*WHAT TO DO*: Transcribe exactly the entries from the "Given: Click the" line to the end, both included, minus pictures.

[Stored records]
——————
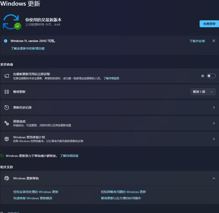Collapse the Windows 更新帮助 section chevron
Viewport: 219px width, 213px height.
coord(214,178)
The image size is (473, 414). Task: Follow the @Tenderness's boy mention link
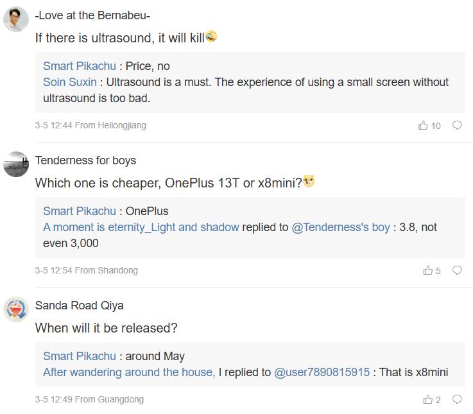[341, 227]
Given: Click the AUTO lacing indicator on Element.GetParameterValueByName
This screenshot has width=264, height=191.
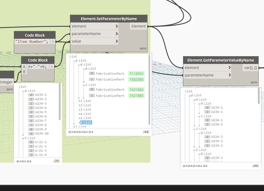Looking at the screenshot, I should (x=254, y=83).
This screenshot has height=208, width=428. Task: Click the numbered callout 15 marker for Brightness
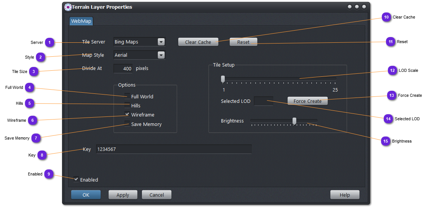[x=385, y=141]
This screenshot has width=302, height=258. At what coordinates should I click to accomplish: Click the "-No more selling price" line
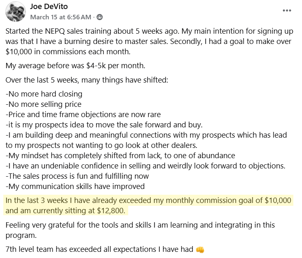point(43,104)
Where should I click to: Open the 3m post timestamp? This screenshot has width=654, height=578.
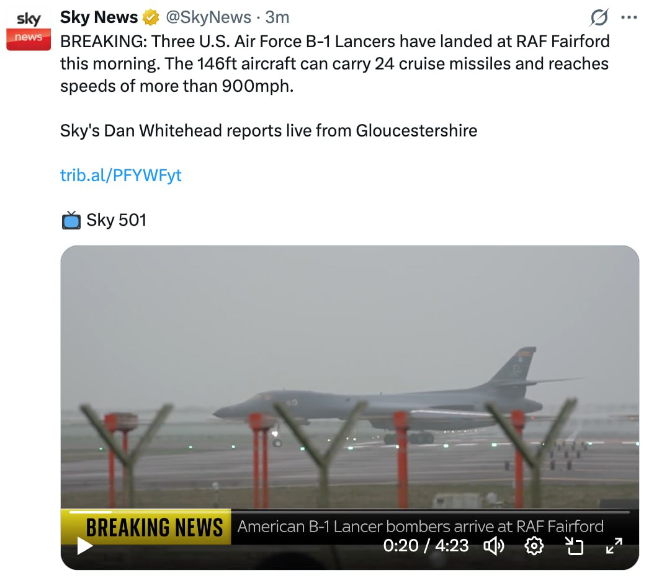pos(277,17)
——————
*ANSWER TO THE PROBLEM*:
Given: Click the AUTO lacing indicator on Element.GetParameterValueByName
This screenshot has width=264, height=191.
Looking at the screenshot, I should (x=254, y=83).
This screenshot has height=208, width=428. Task: Click the numbered callout 15 marker for Brightness
[x=385, y=141]
This screenshot has width=302, height=258. At what coordinates should I click to accomplish: Click the "-No more selling price" line
point(43,104)
Where should I click to: Open the 3m post timestamp? This screenshot has width=654, height=578.
pos(277,17)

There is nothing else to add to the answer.